● EXERCISE INPUT:
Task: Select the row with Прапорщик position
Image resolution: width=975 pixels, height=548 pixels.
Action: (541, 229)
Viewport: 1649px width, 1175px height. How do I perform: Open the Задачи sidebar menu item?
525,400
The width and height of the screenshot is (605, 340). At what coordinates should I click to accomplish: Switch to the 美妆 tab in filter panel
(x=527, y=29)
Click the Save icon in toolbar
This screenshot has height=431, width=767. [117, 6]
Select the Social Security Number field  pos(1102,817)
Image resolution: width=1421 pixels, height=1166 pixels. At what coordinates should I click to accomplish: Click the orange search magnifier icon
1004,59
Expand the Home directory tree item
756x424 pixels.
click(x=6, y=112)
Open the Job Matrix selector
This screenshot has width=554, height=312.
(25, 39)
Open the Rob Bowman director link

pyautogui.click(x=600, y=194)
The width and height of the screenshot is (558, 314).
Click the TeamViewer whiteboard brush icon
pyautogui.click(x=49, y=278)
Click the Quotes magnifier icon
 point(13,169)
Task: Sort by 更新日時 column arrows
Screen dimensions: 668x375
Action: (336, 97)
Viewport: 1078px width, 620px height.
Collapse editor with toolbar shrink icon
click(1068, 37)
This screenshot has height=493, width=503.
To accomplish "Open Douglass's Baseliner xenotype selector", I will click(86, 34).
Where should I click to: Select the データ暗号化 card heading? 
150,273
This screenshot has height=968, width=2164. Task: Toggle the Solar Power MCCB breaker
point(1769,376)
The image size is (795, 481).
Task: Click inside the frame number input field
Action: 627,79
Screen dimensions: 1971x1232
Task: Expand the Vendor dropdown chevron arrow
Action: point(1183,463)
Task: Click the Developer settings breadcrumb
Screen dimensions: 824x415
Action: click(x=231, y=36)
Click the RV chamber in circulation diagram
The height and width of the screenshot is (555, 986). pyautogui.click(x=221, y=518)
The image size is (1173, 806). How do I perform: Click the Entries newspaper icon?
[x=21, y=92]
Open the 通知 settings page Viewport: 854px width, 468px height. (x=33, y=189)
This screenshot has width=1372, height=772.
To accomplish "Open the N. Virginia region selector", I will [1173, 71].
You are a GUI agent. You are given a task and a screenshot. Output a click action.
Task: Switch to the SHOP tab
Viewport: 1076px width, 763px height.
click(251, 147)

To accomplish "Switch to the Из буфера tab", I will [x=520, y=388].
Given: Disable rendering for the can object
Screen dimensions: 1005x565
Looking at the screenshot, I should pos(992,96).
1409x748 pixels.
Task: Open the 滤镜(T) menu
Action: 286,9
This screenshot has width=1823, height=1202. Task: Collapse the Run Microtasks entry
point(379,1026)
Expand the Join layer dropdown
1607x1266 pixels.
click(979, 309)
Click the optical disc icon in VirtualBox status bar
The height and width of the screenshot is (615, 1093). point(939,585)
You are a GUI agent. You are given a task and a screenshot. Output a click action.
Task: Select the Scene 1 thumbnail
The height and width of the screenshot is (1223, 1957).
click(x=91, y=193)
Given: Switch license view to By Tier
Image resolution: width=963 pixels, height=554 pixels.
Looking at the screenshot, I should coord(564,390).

● THE TASK: Could you please find every line of the listing above holding the string "settings" and copy it?

● RESPONSE TO THIS EXERCISE:
Task: Click the Developer settings breadcrumb
Open the 通知 settings page Viewport: 854px width, 468px height. (x=33, y=189)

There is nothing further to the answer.